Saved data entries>
* * * *

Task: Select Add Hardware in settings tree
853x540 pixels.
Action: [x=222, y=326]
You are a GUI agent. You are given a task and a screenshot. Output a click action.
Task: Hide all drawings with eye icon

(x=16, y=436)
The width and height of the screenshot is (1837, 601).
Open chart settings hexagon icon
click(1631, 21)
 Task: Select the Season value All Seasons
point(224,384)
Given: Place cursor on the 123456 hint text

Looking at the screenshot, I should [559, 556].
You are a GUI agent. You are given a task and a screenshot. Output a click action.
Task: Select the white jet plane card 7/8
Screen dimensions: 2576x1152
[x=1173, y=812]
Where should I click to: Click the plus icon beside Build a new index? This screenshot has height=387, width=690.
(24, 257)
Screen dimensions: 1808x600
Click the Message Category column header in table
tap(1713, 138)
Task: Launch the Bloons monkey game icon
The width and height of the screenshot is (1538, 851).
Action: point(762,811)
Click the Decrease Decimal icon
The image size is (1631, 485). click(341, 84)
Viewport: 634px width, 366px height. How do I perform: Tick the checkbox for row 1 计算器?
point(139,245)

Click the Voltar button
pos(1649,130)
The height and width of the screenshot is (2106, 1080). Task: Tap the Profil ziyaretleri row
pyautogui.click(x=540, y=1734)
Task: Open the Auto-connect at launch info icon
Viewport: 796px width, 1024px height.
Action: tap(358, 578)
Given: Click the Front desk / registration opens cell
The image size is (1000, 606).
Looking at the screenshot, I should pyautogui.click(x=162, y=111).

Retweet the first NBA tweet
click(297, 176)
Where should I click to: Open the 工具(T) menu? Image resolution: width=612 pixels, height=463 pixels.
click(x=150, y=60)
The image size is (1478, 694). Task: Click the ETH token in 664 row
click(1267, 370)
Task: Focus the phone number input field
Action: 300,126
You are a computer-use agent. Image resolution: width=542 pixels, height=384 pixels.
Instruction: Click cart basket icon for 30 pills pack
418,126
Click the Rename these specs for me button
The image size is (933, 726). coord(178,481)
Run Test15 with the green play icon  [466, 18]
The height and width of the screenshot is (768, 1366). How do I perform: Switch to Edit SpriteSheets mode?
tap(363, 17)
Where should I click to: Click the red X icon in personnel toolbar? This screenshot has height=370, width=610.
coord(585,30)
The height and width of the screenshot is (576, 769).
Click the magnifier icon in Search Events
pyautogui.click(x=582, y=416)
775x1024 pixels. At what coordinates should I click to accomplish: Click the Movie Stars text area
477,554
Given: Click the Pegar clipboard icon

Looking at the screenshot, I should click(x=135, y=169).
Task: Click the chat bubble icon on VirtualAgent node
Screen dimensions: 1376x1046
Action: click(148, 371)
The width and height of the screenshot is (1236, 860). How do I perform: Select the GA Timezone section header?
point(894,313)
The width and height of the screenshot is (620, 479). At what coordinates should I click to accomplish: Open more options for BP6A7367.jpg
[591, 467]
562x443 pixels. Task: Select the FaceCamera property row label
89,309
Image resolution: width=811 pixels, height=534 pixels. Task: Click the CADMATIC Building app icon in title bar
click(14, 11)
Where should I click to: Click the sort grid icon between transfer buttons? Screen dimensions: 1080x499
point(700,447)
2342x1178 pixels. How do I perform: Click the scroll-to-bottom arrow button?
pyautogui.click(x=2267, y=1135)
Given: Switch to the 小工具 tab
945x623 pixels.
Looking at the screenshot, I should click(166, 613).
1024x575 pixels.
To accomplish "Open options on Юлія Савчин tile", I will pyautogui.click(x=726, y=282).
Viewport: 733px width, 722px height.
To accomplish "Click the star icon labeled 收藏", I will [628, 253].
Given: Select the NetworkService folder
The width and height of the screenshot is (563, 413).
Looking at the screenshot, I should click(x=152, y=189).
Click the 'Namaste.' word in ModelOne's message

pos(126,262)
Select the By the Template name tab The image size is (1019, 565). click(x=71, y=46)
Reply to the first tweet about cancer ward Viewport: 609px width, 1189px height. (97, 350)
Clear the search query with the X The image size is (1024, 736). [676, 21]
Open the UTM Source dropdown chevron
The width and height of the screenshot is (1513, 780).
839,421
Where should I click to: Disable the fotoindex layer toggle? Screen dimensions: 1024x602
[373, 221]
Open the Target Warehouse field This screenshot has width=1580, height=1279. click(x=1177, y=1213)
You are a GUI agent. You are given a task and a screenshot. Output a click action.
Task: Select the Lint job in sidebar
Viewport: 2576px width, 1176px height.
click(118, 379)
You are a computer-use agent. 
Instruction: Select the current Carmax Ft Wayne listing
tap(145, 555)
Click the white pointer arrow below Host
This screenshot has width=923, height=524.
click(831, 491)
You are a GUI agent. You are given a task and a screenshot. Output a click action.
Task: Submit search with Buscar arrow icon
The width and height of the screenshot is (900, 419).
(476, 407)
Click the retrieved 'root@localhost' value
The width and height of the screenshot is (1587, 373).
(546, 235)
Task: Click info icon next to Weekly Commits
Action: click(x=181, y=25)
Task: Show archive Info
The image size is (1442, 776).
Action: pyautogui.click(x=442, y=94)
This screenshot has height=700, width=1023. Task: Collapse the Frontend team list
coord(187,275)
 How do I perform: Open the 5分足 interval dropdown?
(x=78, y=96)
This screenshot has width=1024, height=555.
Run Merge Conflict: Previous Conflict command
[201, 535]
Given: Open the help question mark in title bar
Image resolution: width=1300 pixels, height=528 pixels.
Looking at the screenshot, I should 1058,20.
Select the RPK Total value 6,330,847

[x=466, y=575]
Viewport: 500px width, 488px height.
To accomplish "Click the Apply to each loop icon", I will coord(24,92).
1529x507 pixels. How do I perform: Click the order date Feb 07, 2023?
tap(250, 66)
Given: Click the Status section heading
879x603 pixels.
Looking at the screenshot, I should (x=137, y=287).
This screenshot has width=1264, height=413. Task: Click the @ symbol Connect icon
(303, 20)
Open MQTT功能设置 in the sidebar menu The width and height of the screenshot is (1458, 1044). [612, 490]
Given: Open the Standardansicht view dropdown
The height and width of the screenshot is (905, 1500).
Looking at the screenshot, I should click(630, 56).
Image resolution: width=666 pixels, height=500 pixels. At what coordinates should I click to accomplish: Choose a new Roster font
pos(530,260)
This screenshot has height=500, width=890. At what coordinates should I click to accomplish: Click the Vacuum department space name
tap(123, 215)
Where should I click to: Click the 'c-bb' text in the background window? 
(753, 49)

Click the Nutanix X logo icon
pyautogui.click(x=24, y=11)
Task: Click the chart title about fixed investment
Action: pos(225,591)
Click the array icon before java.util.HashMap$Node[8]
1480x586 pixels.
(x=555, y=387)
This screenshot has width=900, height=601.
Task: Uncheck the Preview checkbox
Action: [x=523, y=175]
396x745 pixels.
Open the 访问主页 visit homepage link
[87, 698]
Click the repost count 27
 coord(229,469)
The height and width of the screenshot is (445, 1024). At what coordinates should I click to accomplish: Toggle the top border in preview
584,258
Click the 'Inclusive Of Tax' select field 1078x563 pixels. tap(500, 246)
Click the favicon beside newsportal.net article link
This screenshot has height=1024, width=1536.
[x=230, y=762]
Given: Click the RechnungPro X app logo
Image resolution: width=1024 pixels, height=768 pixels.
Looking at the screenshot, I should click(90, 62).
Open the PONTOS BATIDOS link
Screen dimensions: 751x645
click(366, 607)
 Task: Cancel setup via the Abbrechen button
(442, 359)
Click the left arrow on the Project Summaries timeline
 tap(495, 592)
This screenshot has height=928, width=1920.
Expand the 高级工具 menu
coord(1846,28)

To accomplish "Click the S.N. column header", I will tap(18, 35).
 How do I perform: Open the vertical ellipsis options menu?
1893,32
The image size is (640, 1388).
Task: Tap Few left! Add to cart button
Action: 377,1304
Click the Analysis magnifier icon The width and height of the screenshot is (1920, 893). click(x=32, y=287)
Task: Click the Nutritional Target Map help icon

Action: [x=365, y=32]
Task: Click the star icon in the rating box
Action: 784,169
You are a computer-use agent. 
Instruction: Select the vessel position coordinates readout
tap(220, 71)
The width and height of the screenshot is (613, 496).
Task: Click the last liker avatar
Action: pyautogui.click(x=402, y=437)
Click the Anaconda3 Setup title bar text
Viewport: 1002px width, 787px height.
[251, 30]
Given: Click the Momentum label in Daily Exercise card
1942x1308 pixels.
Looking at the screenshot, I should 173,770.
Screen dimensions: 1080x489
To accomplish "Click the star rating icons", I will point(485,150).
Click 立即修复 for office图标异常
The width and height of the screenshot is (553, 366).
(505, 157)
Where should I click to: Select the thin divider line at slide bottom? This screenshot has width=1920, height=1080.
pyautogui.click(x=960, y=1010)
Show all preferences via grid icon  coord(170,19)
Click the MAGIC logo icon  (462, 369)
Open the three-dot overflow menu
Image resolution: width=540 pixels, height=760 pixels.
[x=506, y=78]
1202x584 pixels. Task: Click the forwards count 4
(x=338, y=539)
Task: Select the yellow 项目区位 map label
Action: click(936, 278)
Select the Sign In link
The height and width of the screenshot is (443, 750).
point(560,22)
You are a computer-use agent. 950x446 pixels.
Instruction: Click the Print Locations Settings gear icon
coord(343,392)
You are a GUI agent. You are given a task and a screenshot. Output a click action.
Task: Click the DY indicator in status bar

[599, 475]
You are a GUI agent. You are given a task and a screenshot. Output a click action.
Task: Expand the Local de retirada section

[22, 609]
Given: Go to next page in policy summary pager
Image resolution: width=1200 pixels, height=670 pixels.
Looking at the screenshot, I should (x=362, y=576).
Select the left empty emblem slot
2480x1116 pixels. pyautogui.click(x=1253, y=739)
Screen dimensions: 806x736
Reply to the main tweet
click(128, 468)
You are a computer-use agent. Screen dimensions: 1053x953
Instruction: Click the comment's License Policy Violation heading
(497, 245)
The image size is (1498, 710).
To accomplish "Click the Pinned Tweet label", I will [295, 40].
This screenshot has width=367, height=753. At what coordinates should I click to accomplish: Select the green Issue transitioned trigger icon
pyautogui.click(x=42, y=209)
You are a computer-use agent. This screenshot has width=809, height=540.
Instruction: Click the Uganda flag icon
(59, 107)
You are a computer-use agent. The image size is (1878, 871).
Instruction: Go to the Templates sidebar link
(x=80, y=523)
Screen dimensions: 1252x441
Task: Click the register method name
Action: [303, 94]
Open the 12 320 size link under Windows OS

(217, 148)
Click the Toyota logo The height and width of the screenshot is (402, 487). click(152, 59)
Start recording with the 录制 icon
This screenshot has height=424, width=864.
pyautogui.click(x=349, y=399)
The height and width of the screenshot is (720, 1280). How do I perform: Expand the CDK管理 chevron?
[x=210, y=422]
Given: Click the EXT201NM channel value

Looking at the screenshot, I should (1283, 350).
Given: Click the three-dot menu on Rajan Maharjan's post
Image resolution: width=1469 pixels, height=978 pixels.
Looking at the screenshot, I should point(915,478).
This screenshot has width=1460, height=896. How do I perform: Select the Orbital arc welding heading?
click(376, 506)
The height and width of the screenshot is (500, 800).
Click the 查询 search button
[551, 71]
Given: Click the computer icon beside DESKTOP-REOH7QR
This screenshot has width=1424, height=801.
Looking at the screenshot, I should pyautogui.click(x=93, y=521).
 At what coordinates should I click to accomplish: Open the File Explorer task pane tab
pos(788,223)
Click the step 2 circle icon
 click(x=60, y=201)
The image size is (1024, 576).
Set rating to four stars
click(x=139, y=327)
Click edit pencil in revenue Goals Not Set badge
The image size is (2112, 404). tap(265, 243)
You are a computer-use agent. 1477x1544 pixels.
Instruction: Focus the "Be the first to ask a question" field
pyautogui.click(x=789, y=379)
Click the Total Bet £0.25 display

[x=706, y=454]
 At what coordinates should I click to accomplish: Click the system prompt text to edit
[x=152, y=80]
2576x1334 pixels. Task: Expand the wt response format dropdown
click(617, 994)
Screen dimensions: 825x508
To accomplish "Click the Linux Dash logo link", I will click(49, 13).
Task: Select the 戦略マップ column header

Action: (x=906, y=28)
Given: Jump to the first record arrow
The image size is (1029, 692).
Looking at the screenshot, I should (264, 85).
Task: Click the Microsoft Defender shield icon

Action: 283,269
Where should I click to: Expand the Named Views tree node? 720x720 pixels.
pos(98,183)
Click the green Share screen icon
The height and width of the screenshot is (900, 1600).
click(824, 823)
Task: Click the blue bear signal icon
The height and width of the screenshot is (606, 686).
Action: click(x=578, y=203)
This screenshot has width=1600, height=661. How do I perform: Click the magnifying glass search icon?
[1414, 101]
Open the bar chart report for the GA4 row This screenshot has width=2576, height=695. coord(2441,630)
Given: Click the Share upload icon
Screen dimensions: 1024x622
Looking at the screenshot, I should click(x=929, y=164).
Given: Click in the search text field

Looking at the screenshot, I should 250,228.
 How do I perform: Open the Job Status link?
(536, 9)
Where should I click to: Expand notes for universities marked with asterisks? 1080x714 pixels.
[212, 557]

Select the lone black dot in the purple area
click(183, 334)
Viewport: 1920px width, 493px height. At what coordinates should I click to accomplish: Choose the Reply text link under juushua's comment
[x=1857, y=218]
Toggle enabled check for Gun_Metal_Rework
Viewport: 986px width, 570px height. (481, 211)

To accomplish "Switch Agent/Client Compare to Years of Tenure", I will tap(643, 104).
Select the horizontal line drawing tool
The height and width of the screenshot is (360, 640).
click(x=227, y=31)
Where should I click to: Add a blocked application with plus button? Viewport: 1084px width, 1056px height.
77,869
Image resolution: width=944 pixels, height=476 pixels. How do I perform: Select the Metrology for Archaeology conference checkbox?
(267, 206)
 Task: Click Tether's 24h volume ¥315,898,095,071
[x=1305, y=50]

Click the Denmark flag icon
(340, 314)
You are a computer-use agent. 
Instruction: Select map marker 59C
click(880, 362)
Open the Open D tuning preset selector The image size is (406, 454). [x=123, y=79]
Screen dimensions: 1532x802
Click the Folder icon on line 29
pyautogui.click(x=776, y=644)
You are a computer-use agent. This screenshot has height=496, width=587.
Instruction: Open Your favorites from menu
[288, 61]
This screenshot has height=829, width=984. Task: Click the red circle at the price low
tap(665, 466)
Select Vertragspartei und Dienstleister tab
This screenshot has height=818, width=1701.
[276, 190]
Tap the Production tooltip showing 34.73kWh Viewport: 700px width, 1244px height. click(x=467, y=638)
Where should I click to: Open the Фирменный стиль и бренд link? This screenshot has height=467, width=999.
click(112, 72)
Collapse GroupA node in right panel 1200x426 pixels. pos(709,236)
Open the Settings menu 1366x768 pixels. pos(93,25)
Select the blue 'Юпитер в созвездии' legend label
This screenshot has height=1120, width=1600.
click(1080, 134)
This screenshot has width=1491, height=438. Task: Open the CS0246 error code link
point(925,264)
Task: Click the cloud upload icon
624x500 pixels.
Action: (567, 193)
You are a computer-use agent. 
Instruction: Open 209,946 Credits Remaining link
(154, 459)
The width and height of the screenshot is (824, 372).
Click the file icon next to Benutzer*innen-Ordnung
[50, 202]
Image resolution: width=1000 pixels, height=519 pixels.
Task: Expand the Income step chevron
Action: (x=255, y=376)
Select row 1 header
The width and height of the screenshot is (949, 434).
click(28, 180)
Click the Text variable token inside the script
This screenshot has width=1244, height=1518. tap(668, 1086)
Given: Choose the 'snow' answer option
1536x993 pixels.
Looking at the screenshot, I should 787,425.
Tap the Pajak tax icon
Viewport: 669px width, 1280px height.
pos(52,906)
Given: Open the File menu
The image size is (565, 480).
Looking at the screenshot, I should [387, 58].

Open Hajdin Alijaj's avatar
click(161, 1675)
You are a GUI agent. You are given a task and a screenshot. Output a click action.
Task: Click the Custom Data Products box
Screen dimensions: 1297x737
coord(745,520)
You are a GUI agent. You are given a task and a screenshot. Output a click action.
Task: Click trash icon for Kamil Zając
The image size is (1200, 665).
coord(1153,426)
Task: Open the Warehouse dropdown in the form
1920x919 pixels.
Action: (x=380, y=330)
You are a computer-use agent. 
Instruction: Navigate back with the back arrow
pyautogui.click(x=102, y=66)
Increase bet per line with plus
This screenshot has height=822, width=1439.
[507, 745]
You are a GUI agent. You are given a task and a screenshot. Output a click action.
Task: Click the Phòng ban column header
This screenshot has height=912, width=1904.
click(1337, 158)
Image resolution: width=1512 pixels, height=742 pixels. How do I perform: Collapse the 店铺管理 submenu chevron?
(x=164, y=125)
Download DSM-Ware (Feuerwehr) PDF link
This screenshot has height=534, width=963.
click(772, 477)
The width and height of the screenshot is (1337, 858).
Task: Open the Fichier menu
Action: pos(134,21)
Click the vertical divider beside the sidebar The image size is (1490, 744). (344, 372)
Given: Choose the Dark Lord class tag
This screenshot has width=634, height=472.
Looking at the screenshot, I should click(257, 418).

* * * *

What is being asked> Please give back, exactly as it stands above, the stretch from the line with "Screen dimensions: 1080x489" through the line with "Given: Go to", and no line outside it.

Exercise response>
Screen dimensions: 1080x489
To accomplish "Click the star rating icons", I will point(485,150).
Click 立即修复 for office图标异常
The width and height of the screenshot is (553, 366).
(505, 157)
Where should I click to: Select the thin divider line at slide bottom? This screenshot has width=1920, height=1080.
pyautogui.click(x=960, y=1010)
Show all preferences via grid icon  coord(170,19)
Click the MAGIC logo icon  (462, 369)
Open the three-dot overflow menu
Image resolution: width=540 pixels, height=760 pixels.
[x=506, y=78]
1202x584 pixels. Task: Click the forwards count 4
(x=338, y=539)
Task: Select the yellow 项目区位 map label
Action: click(936, 278)
Select the Sign In link
The height and width of the screenshot is (443, 750).
point(560,22)
You are a computer-use agent. 950x446 pixels.
Instruction: Click the Print Locations Settings gear icon
coord(343,392)
You are a GUI agent. You are given a task and a screenshot. Output a click action.
Task: Click the DY indicator in status bar

[599, 475]
You are a GUI agent. You are given a task and a screenshot. Output a click action.
Task: Expand the Local de retirada section

[22, 609]
Given: Go to next page in policy summary pager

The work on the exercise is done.